It’s one big heap of crap
ONE of the first jobs in constructing Wollongbar's new sporting fields was to knock down 3000 macadamia trees.
The eight hectare site has been cleared to make way for an AFL field, two rugby grounds (one of which will also be used for cricket), six tennis courts, four netball courts and clubhouse facilities.
Project manager Craig Zerk decided to turn the old trees into a resource and has constructed a pile of compost from the chipped trees. All up it is about 7000 cubic metres that will be used as top soil on the playing fields.
"We're using the cleared vegetation as a resource rather than carting it offsite because there was costs savings and environmental benefits to composting it on-site to improve the condition of the playing fields," he said.
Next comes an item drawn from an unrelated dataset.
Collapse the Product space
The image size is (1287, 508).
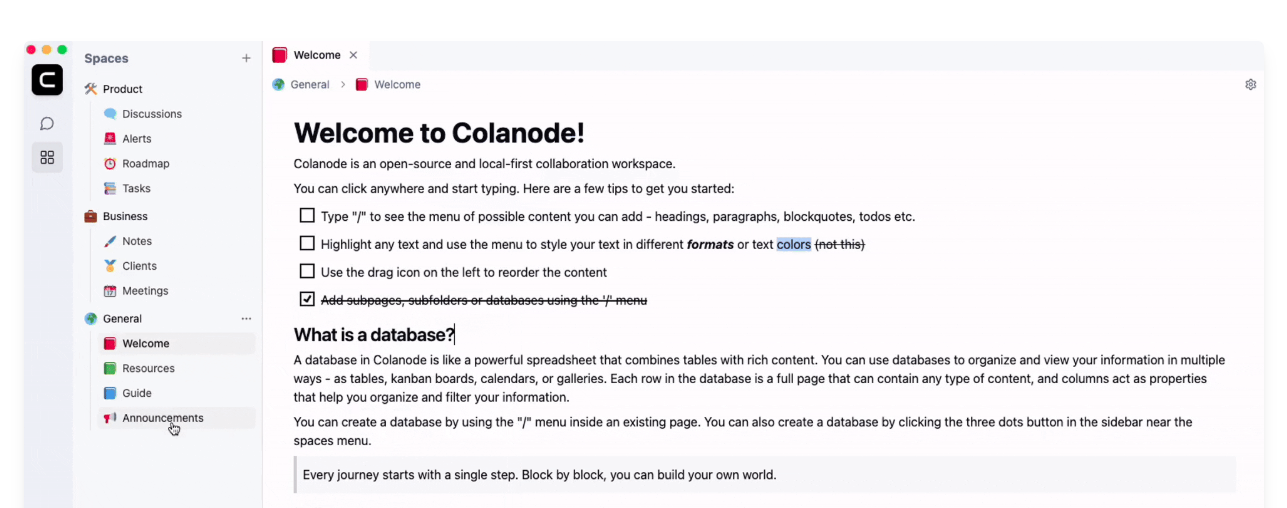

Environmental consultant Gordon Fraser-Quick has been given the job of managing the massive compost pile which he believes is the biggest single batch of compost ever produced in NSW.
"It's pretty impressive... There are other piles that are bigger, but not all created at the same time. Mr Fraser-Quick said the pile will go through two more "turns" where some heavy duty digging equipment will aerate it, and then it should be "cooked".
The Wollongbar sports fields are part of a Building Better Regional Cities fund where $4.5 million of the $6.2 million project has been contributed by the Federal Government.
As part of the financial arrangement Ballina Shire Council is subsidising 96 residential lots in Wollongbar to people on low to moderate incomes.
Ballina Council general manager Paul Hickey said council is required to provide a rebate to developers of $25,000 on their section 94 contributions so a block of land that would have been on the market for $200,000 can be sold for $175,000.
"It's a good program in that it gets people in to the market. The cost of infrastructure is the biggest cost to local councils and the Federal Government is helping us get this (the sports fields) in place and we are able to provide a discount to purchasers who qualify."